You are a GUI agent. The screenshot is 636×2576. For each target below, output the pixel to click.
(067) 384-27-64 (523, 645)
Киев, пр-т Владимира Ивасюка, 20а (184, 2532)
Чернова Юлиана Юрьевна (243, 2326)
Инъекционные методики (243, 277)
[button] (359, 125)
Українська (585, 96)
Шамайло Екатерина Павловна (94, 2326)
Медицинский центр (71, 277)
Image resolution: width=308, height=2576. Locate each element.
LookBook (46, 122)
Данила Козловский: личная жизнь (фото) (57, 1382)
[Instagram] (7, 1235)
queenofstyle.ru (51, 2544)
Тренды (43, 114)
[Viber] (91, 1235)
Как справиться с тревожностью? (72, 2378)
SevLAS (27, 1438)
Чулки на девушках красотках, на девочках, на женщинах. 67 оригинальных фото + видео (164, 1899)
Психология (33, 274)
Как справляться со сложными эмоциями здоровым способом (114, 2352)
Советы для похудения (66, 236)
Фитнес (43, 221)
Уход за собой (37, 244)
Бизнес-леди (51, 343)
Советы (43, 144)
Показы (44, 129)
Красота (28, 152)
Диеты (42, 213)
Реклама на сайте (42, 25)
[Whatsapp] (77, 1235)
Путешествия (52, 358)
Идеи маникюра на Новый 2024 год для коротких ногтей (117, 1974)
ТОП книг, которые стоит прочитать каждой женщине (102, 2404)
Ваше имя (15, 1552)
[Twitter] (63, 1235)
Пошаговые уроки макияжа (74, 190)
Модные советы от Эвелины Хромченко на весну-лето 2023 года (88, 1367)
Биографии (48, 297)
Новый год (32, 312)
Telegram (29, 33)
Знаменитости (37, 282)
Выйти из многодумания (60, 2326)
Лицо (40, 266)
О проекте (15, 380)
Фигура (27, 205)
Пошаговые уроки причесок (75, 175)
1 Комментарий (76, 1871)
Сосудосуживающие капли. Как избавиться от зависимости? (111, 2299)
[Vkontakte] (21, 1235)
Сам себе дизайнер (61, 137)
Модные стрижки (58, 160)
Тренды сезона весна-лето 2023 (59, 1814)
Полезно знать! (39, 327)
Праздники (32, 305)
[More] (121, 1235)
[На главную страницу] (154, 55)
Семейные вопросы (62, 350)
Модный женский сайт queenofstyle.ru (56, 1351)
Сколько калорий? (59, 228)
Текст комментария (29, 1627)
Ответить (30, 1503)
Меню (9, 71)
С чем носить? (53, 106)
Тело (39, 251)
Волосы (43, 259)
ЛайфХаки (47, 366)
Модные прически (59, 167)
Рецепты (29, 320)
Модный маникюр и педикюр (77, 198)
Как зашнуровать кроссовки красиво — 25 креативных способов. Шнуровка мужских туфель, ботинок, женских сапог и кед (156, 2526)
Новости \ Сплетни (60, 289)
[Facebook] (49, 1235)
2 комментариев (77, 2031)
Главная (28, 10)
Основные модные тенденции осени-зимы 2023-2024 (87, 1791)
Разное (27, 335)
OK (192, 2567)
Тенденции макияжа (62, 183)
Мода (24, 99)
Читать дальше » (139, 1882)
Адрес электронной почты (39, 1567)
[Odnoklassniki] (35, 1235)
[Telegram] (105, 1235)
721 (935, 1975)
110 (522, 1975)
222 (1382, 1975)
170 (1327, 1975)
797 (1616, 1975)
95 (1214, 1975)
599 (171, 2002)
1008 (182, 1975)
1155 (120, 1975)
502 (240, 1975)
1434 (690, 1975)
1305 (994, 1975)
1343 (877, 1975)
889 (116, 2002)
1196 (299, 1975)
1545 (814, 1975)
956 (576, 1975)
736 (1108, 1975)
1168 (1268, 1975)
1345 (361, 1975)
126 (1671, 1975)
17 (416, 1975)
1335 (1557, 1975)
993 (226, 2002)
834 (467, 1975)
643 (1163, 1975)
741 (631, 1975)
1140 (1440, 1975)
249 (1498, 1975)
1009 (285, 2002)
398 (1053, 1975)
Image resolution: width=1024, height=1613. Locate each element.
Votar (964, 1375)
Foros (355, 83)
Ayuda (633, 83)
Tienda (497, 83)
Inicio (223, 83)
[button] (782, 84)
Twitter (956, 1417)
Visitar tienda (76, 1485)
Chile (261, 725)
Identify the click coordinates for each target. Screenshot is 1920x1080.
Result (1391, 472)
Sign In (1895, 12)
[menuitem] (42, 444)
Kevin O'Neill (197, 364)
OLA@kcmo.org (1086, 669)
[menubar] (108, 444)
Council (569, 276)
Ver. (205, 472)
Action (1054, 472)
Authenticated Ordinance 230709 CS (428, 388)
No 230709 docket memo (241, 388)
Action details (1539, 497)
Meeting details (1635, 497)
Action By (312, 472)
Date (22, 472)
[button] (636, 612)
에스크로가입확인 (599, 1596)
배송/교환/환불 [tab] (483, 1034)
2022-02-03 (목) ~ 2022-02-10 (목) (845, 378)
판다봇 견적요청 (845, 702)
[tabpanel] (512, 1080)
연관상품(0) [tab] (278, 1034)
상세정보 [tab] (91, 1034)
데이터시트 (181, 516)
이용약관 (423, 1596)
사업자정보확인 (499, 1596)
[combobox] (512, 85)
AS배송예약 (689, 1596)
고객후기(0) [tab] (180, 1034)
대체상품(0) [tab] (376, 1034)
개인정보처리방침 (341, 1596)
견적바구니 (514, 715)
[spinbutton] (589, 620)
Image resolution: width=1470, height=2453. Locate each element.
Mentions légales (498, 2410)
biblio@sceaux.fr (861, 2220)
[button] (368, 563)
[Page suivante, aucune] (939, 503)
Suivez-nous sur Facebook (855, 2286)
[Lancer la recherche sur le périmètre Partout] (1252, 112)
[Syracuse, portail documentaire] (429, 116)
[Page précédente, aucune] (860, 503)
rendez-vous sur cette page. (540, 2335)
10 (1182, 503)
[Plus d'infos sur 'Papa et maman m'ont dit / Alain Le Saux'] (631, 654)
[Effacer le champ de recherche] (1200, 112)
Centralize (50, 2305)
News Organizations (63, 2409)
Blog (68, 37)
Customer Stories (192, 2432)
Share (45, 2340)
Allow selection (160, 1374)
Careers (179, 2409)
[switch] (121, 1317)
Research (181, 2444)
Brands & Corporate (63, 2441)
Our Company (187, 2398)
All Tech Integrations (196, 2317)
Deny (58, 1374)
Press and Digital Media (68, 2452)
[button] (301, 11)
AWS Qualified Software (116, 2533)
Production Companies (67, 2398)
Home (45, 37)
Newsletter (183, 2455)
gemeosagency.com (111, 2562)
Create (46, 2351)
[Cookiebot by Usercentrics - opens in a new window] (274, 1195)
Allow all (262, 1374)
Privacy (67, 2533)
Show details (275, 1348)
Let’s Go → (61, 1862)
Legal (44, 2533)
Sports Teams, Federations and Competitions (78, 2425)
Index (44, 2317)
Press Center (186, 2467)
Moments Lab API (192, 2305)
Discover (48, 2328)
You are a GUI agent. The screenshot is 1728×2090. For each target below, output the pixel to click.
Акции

▸ Task directions
In the entries above, find the line with "1545 (814, 1975)" and the line with "Image resolution: width=1024, height=1613.", then restate word for word both of them and every line between, with nothing more.

▸ Response to the task
1545 (814, 1975)
956 (576, 1975)
736 (1108, 1975)
1168 (1268, 1975)
1345 (361, 1975)
126 (1671, 1975)
17 (416, 1975)
1335 (1557, 1975)
993 (226, 2002)
834 (467, 1975)
643 (1163, 1975)
741 (631, 1975)
1140 (1440, 1975)
249 (1498, 1975)
1009 (285, 2002)
398 (1053, 1975)
Image resolution: width=1024, height=1613. Locate each element.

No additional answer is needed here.